March 21, 2016 - 4:30pm
Betts Auditorium

Join the Department of African American Studies and the Program in American Studies for a conversation about the intersections between the literary, musical, and cultural currents of the African and Asian diasporas in the Atlantic World. Featuring British authors Kerry Young (Pao and Gloria) and Hannah Lowe (Chick and Long Time No See) in conversation with Randy Chin, the CEO of VP Records, based in Queens, NY, the most influential independent record label of reggae and Caribbean music (artists represented include: Gregory Isaacs, Sean Paul, Beenie Man). Moderated by Tao Leigh Goffe (Princeton University) and John Kuo Wei Tchen (NYU).

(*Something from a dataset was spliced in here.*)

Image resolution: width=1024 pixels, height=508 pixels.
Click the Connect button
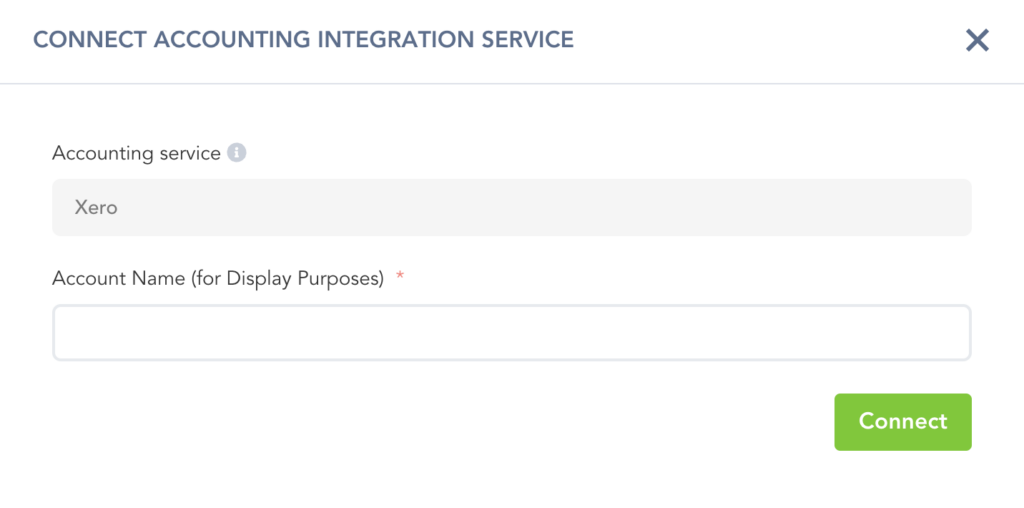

In this dialogue, guest speakers Randy Chin, Kerry Young, and Hannah Lowe will discuss the African and Asian cultural heritage of the Caribbean in music and writing. Exploring the legacy of enslaved African labor and Chinese indentured labor in the Caribbean, Young and Lowe craft narratives that reconstruct and trouble colonial history. The region’s history cannot be fully understood without listening to its rich musical tradition. Chin will talk about the role of Jamaican Chinese businessmen in the production of reggae music and mobile soundsystems. He will also talk about his storied career in the reggae music industry, which began when his parents Vincent and Patricia Chin founded VP Records in Jamaica in 1979.  The currents of the
Black Atlantic and the overseas Chinese converge in Caribbean music but also in Young and Lowe’s novels and poetry that tackle themes such as intimacies out of wedlock, masculinities, abandonment, and criminality set in Kingston, Jamaica’s Chinatown and gambling dens in London’s East End. In these cultural texts, Jamaican patois and southern Chinese dialects are sometimes woven together to construct new narrative forms of the Afro-Asian experience in the Americas.
Together with historian John Kuo Wei Tchen and literary scholar Tao Leigh Goffe, panelists will discuss the tensions and intimacies between the minority Chinese community in the Caribbean and the majority Afro-Caribbean community. Other themes to be explored include representations of blackness and Chineseness in Caribbean diasporic literature and music.
This event is co-sponsored by the Department of African American Studies, the Program in American Studies, the Lewis Center for the Arts, and the Princeton Caribbean Connection (PCC).